そう言うと林檎はくるりと身を翻し、俺たちの前をスタスタと歩き出した。


あっさりと場を取りまとめて颯爽と去っていく彼女の後ろ姿はなんとも頼もしい。見事に手玉に取られた形になり、俺は思わず苦笑した。




(こりゃ勝てそうにないなぁ…)




気恥ずかしさもあったが、それ以上にこんな妹をもてたことが誇らしい。


なんとなく晴れやかな気分になったのだが、その時ふとどこからか視線を感じて横を見ると、莉奈が何故か俺のほうをジッと見ていた。




「なんだよ」




「……別に。妹相手に鼻の下伸ばしてんじゃないわよ、スケベ」




指摘すると莉奈は小憎らしい捨て台詞を残して俺の横をズンズンと通り抜けていく。


結局蹴ったことを謝りもしないつもりのようだった。




(さ、最後まで可愛くないやつ…)




妹の手前、これ以上突っかかることもできないが、そうでなければきっと追いかけて肩を引っつかみ、また口喧嘩が再開していたことだろう。




「なんで俺、あんな幼馴染を持っちまったんだろ…」




妹はあんなに可愛いというのに。禍福糾える縄のごとしってやつだろうか。


バランスを取るならもう少しなんとかならなかったのかね、神様…




俺は大きくため息をつくと、ふたりの後を追うのだった。






























「はぁ…」




またやってしまった。なんで私、あんな接し方しかできないんだろう。


そんな後悔が襲うなか、私は学校近くの喫茶店で、ひとり項垂れているところだった。


待ち合わせ場所にちょうどいいからとここを選んだわけだけど、早くも失敗だったんじゃないかと、私は思い始めている。
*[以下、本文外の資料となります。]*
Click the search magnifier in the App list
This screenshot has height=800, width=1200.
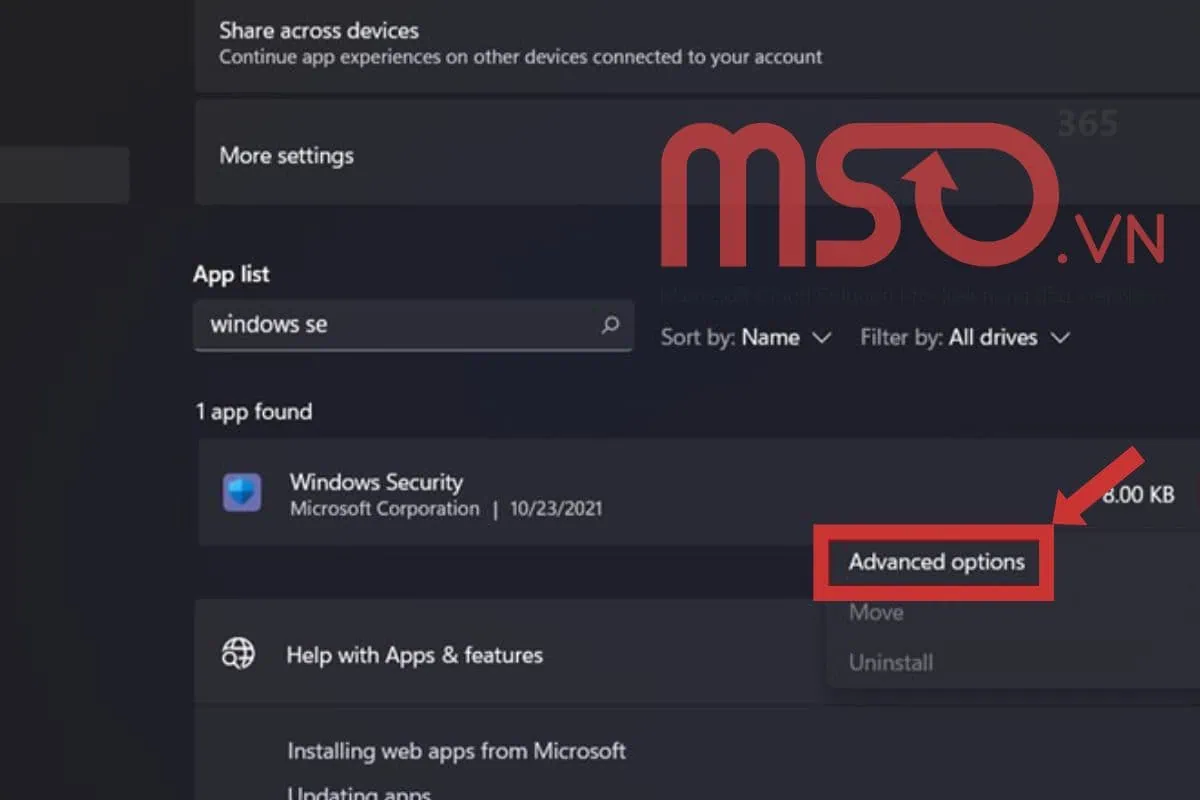pos(610,326)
周りの席を軽く見渡すと、そこらじゅうに制服を着た男女が顔を合わせて座っているからだ。


言うまでもなくカップルの姿である。彼らは皆一様に楽しそうな表情を浮かべており、私のように落ち込んだ顔をしている子なんてひとりもいない。今の自分との境遇のあまりの違いに泣きたくなった。




「うう…」




独り身の私には、はっきり言って場違いだ。無意識のうちに比べてしまい、自分を卑下してしまいそうになる。


今朝のことを思い出し、こんなところにいたくないと思ってしまうくらいにへこんでしまう自分がいた。






カランカラン






目尻に涙が浮かび始めたその時だった。入り口に備えられていた鐘の音が、私の耳に飛び込んでくる。その音に釣られるように、反射的に顔を上げた。




「あ、きた…」




そこにいたのは、私にとっての救い主だ。ようやく訪れた待ち人の登場に、私は密かに安堵する。


キョロキョロと辺りを見渡す彼女に分かるように手を上げながら、反対の手で素早く目尻を擦り上げた。




「林檎ー!こっちこっち」




「あ、そこにいたんですね莉奈さん」




私の声に気付いてこちらを振り向いたのは、アイツの妹である仁科林檎だった。


背中まで伸ばした黒髪をふわりと翻し、トコトコとこちらまで歩いてくる。




(相変わらず可愛いわね、アイツの妹とは思えないくらいだわ…)




人形のように整った端正な顔立ちに、見ていてほぅっとため息が出てしまう。


私だってそれなりに顔はいいほうだと思っているけど、この子には敵う気がしなかった。




「すみません、委員会の用事で遅れてしまって…」




「いいのいいの、全然気にしてないから。それを言うなら謝るのはこっちのほうよ。わざわざ来てもらって悪かったわね」




頭を下げてくる林檎に、私は軽く手を振った。気にしなくていいと伝えるためだ。


昔から周りに気を遣う子だけど、あまり他人行儀にして欲しくはない。将来のことを考えると、この子とはもっと距離を近づけたいと、前々から思っていたのだから。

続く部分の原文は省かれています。